La table était servie comme de coutume, Fritz se tenait debout derrière la chaise du vieux Simon.

—Quand nous aurons fait notre compte, il ne faudra point oublier tous ces vieux serviteurs-là, dit Simon Backer.

—Oh! soyez tranquille, mon père, répliqua André; par bonheur, nous sommes assez riches pour ne point forcer notre reconnaissance à faire sur eux des économies.

Le déjeuner fut court et silencieux.

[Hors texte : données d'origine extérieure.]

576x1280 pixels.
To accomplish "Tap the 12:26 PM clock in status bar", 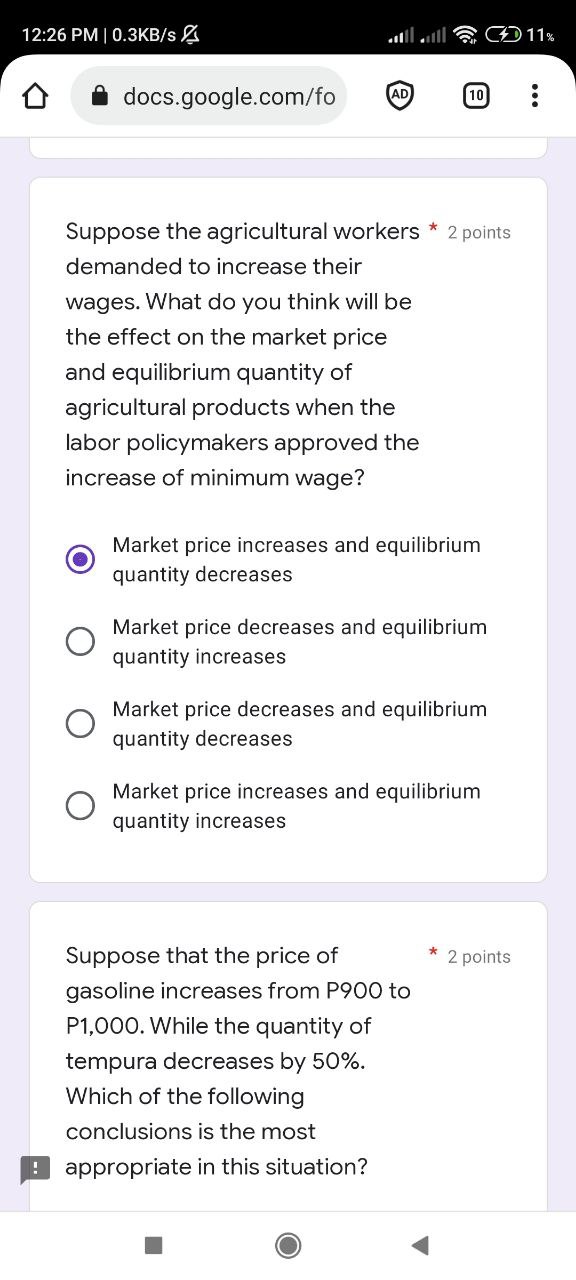I will [50, 33].
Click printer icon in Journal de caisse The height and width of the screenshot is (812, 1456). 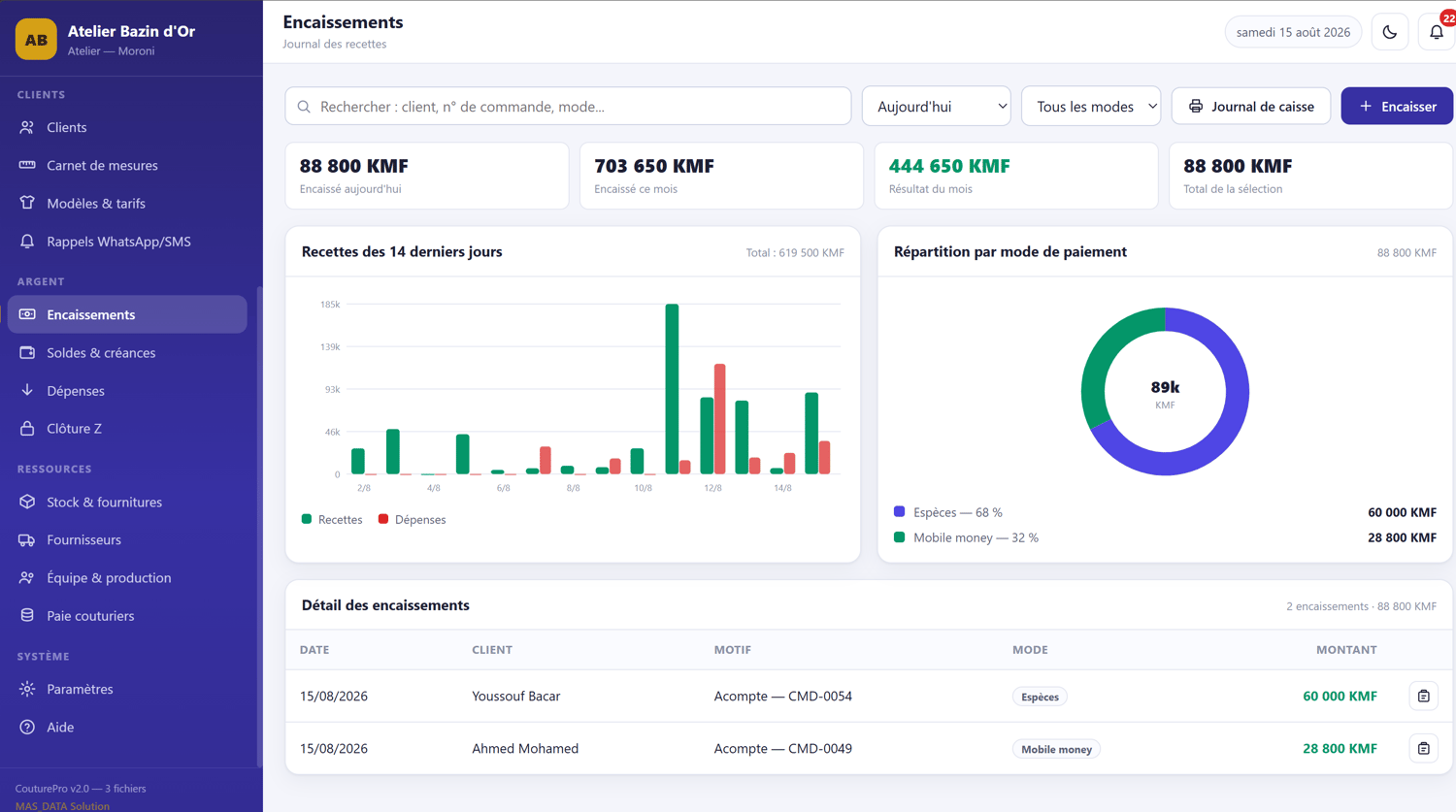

A la fin de son repas, André, en raison d'une vieille coutume allemande, avait l'habitude de boire à la santé de son père.

—Fritz, dit-il au vieux serviteur, descendez à la cave, prenez une demi-bouteille de tokay impérial de 1672, c'est le plus vieux et le meilleur:—j'ai une santé à porter.

Simon regarda son fils.

Fritz obéit sans demander d'explication, et remonta tenant à la main la demi-bouteille de tokay désignée.

André emplit son verre et celui de son père; puis il demanda à Fritz un troisième verre, l'emplit a son tour et le présenta à Fritz.

—Ami, lui dit-il, car, depuis plus de trente ans que tu es dans la maison, tu n'es plus un serviteur, tu es un ami,—bois avec nous un verre de vin impérial à la santé de ton vieux maître, et que, malgré les hommes et leur jugement, Dieu lui accorde, aux dépens des miens, de longs et honorables jours.